Deglint and Thomas’s progress towards understanding potential markets is a story of filling gaps. To understand challenges faced by salmon farmers, the pair participated in the Olaisen Blue programme, living on the Norwegian island of Lovund for three months to gain first-hand experience of the salmon farming process.

“The Plankton AI product is low cost and highly reliable. It provides near real-time results in a matter of minutes, instead of the hours and days it takes other products. The power of our solution is in its simplicity,” Deglint explains.

In addition to a cost-effective and reliable product, the team has cultivated a network of experts to help them continuously improve their own knowledge of the key issues.
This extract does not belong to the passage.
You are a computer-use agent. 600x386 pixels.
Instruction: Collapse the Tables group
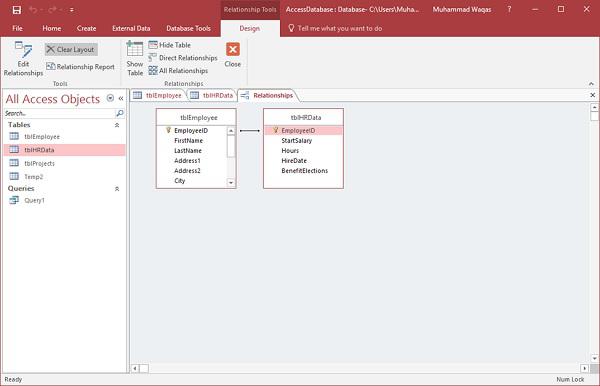pos(117,125)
“There are other AI companies in the market working on similar topics, but what sets us apart is our ability to build biology based AI systems. We are based in the tech hub of Waterloo Canada and are connected with top machine learning experts such as Dr Alexander Wong who is the Canada research chair in artificial intelligence and medical imaging at the University of Waterloo, as well as Vikram Voleti, research scientist at Stability AI. Staying up-to-date with the latest AI developments allows us to integrate cutting-edge applications into our workflow and models,” Thomas reflects.
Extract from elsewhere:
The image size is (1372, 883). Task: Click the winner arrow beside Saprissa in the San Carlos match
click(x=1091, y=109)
two people standing on a salmon farm
Blue Lion Labs' co-founders Jason Deglint and Katie Thomas visiting a salmon farm in Scotland

Blue Lion Labs sits within the intersection of biology and machine learning. Deglint’s experience in machine learning and Thomas’s expertise in aquatic biology brings the best of both worlds into the development and commercialisation of Blue Lion Labs.

Looking ahead

Blue Lion Labs recently won The Next Big Thing award at OceanFest but are not planning to rest on their laurels. They are currently raising a seed round and searching for investors with dual impact and revenue alignment, are keen to be introduced to more aquaculture farmers and experts on harmful algal blooms and searching for a biology project manager to join the growing team.

It is clearly a startup with long-term ambitions.

“In ten years, we’d like to set up projects and offices in multiple locations around the world with a focus on algae blooms in addition to tackling other water quality related issues. Our goal is to leverage AI to reduce biological and environmental threats to move humanity forward. We are searching for smart money that aims to align capital with impact via market-based approaches and hope to scale beyond aquaculture in the years to come,” Deglint concludes.